高さに対する若干のスリルと美しい水の流れは何度見ても飽きなかった。
こんな中、トンボが流されるように上に飛ばされていった。
可哀想にと眺めていると、下には同じようにトンボが何匹も飛んでいる。
飛んでいるのか飛ばされているのか分からないが、ここに無理して留まっているのはなぜだろう…
「もしかしてトンボたちもこの暴風とミストシャワーを楽しんでいるのでは?」
あれは確かにトンボたちの遊びであり、人間より少し近い距離で水遊びをするトンボを羨ましいと思った。

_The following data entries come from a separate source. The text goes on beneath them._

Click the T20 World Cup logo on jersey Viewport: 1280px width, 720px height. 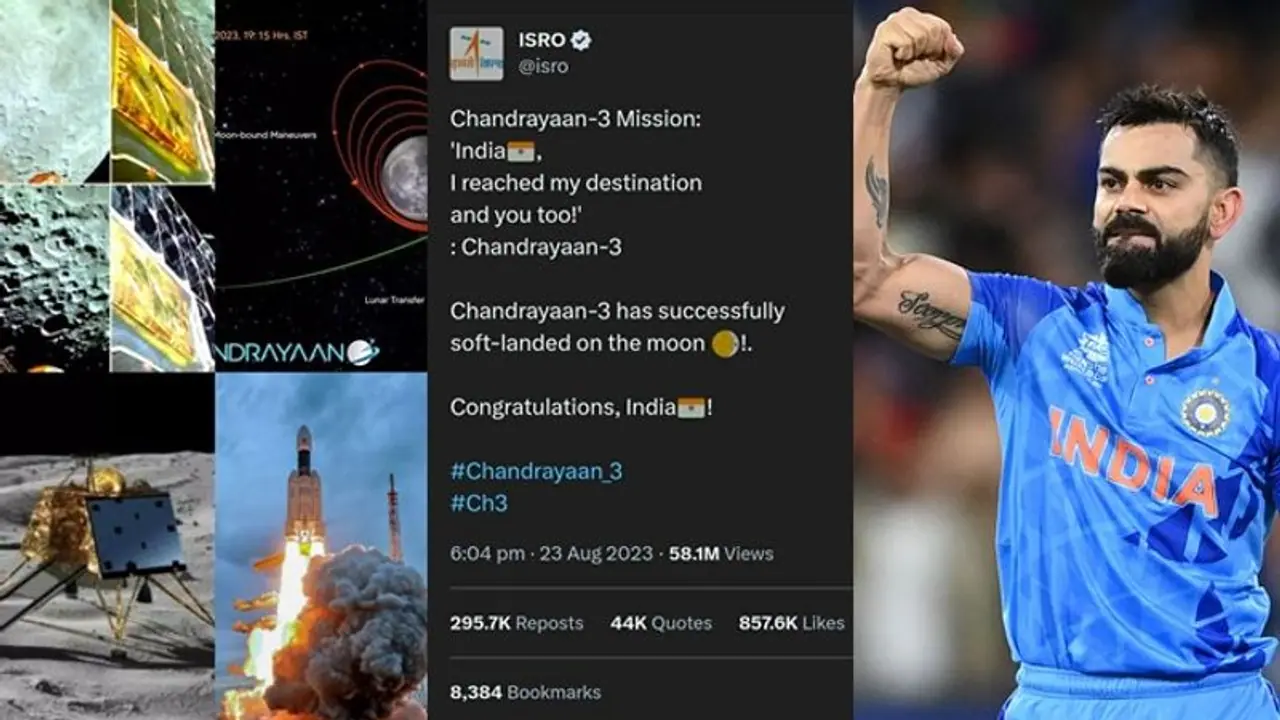click(x=1085, y=359)
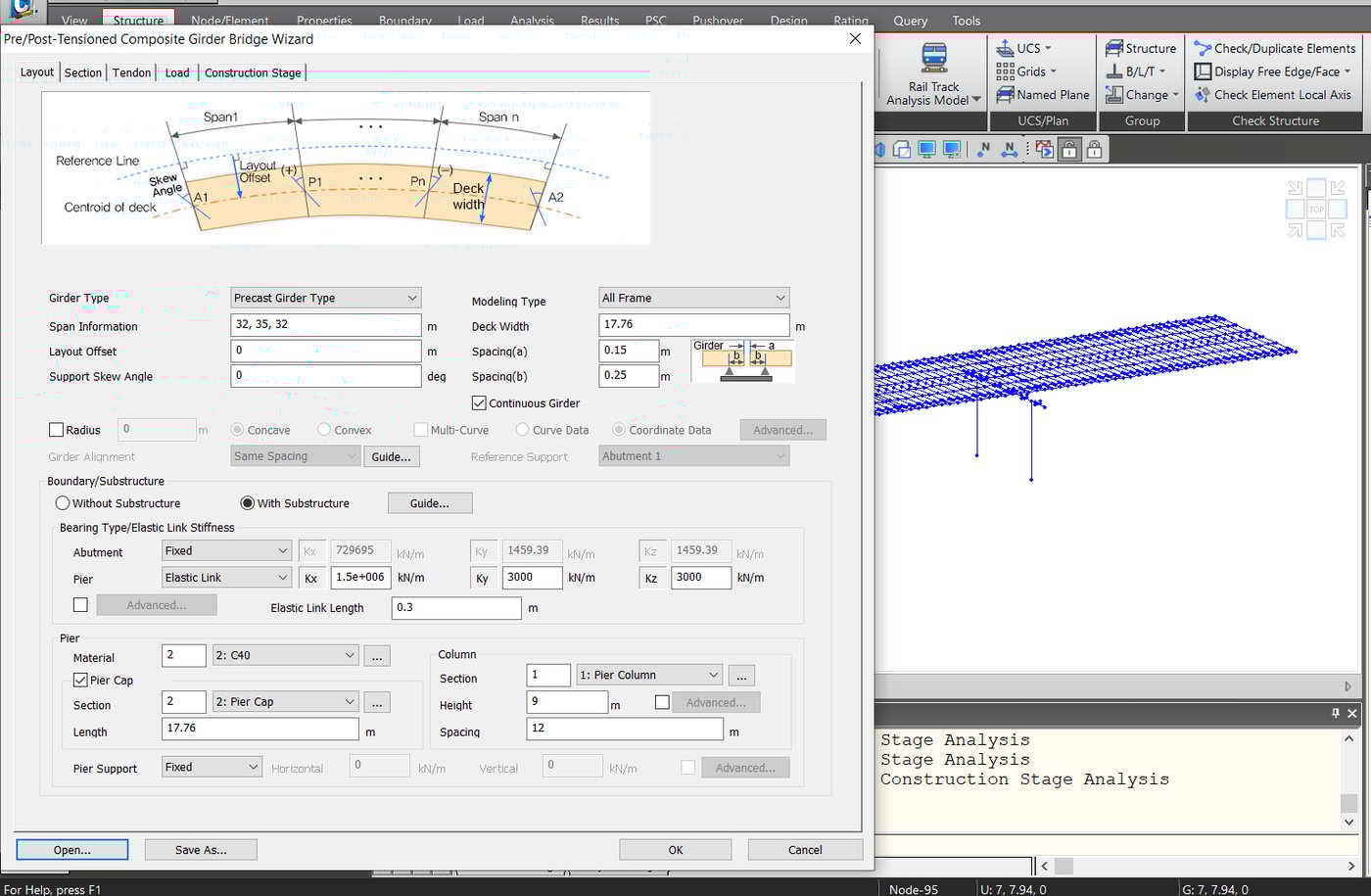Click the Named Plane icon
The width and height of the screenshot is (1371, 896).
pyautogui.click(x=1042, y=94)
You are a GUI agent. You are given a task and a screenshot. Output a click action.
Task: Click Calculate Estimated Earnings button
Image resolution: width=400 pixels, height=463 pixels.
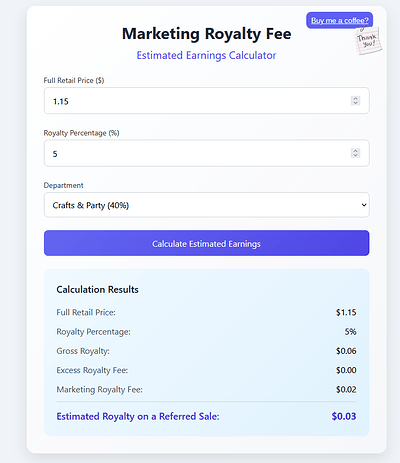(x=206, y=243)
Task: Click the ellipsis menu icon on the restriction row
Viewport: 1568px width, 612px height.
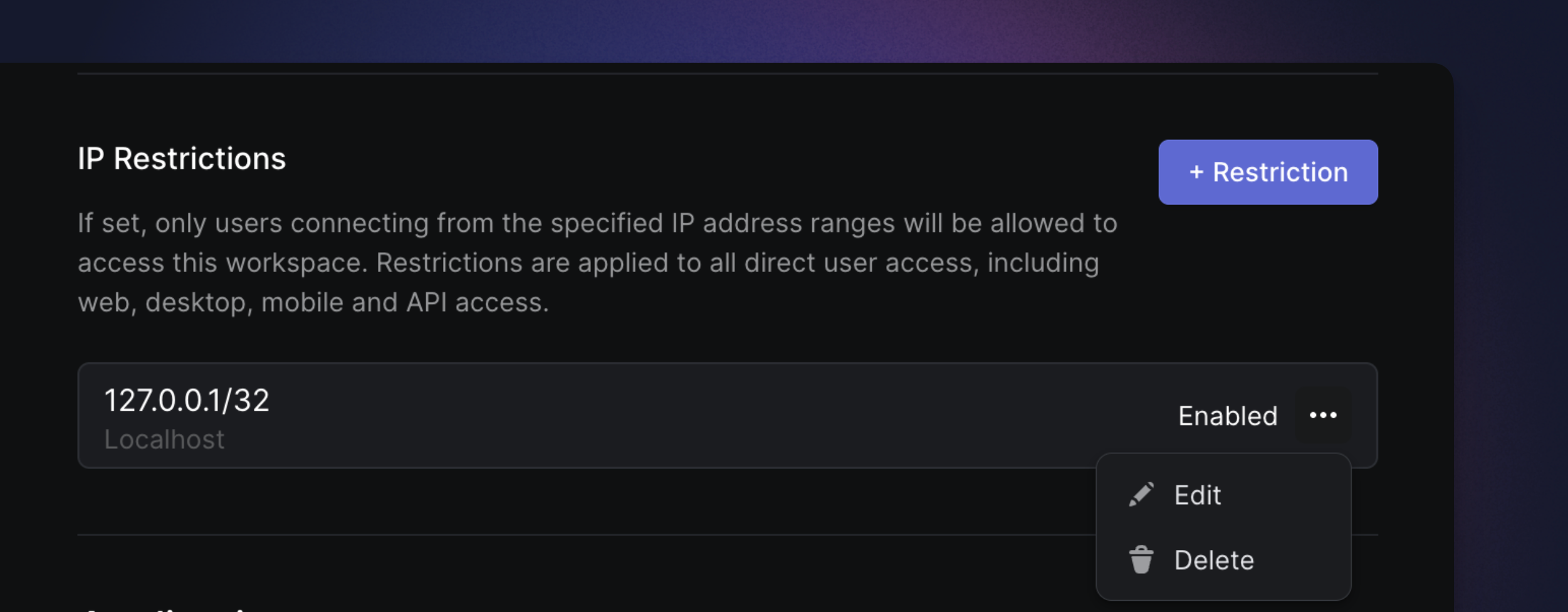Action: [x=1324, y=414]
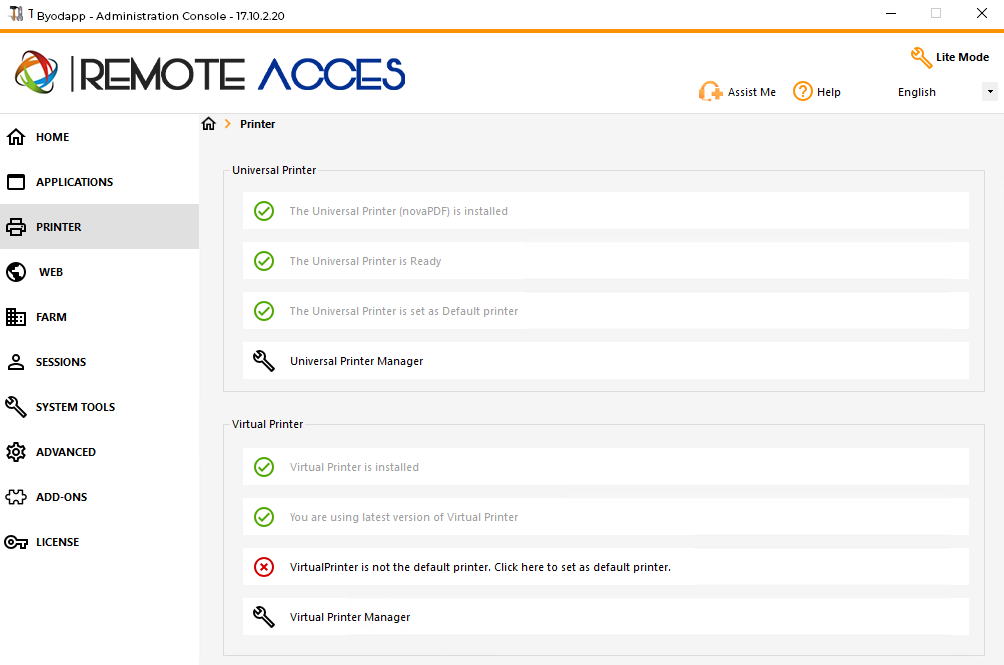Image resolution: width=1004 pixels, height=665 pixels.
Task: Open Add-ons via puzzle piece icon
Action: point(16,497)
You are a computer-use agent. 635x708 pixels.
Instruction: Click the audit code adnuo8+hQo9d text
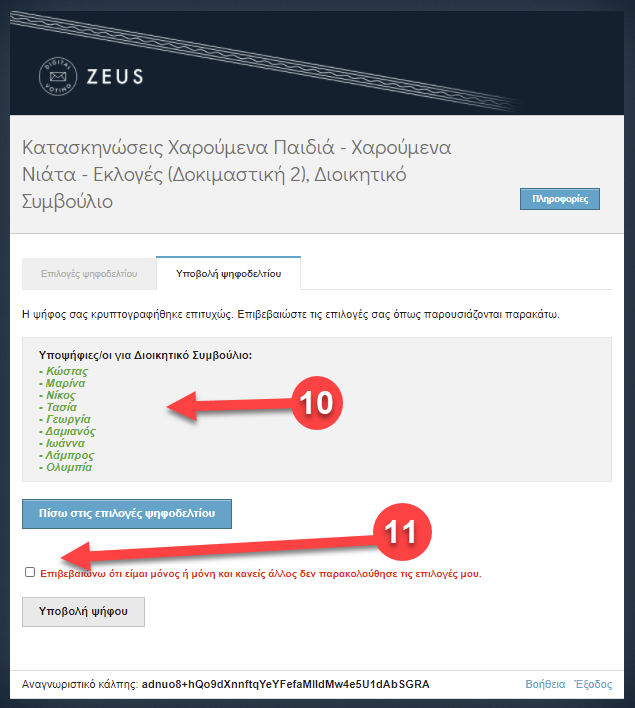coord(285,684)
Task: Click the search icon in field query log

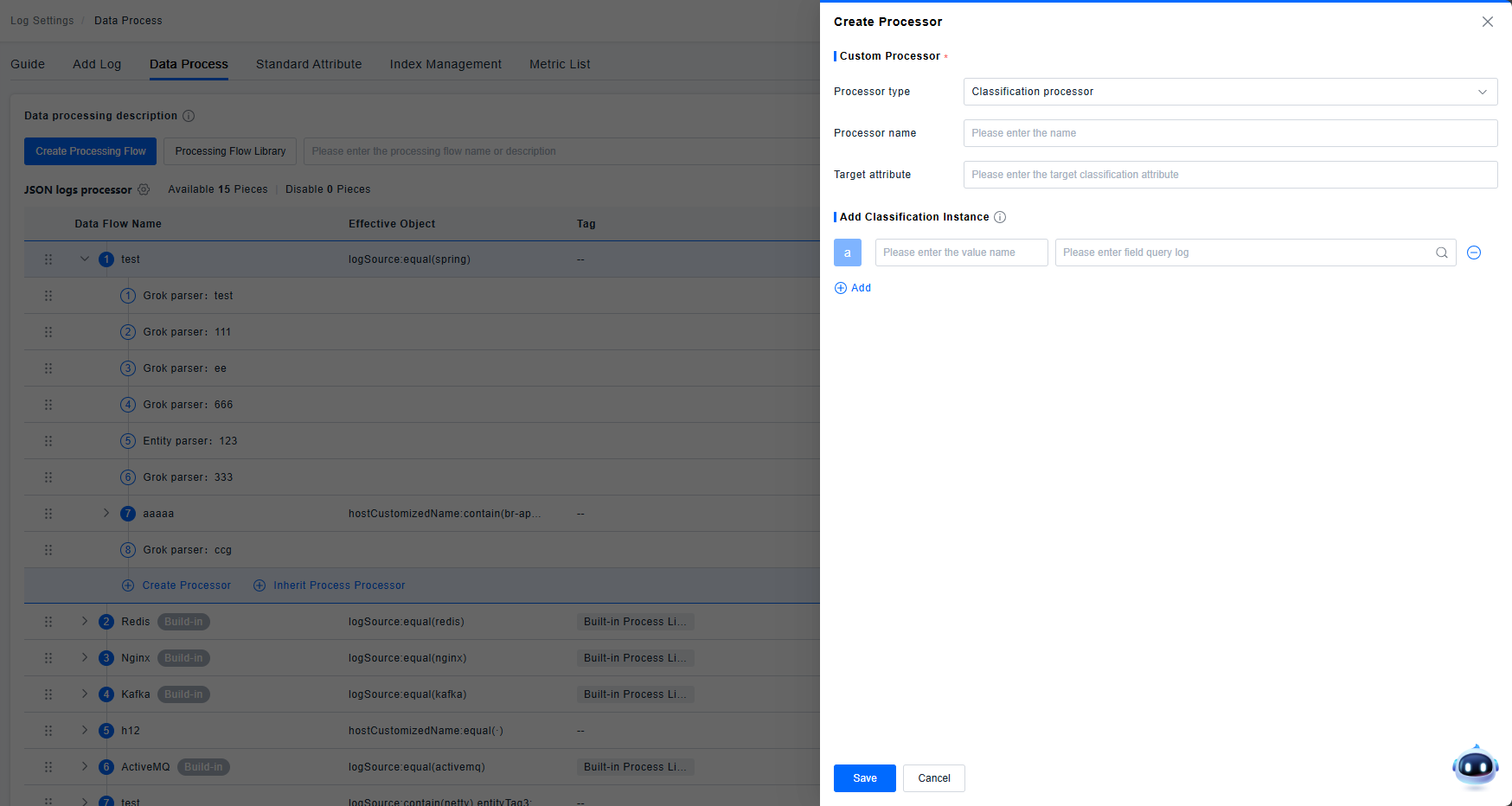Action: (x=1441, y=253)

ふと放流口側に背を向けると、平たい黒部湖。別世界のように静かで平穏だった。私はこの二面性が面白く、堰堤を放流口側と湖側をじぐざぐに歩いた。時間は倍かかった。
滞在時間は2時間にも満たなかったが、それ以上の満足感に包まれた。
トンボと一緒に翅を伸ばした黒部ダム旅行だった。
自然が好きならかなりオススメのスポットだ。
おまけ
全品、意外と量は少ない。グリーンカレーは結構辛いので注意。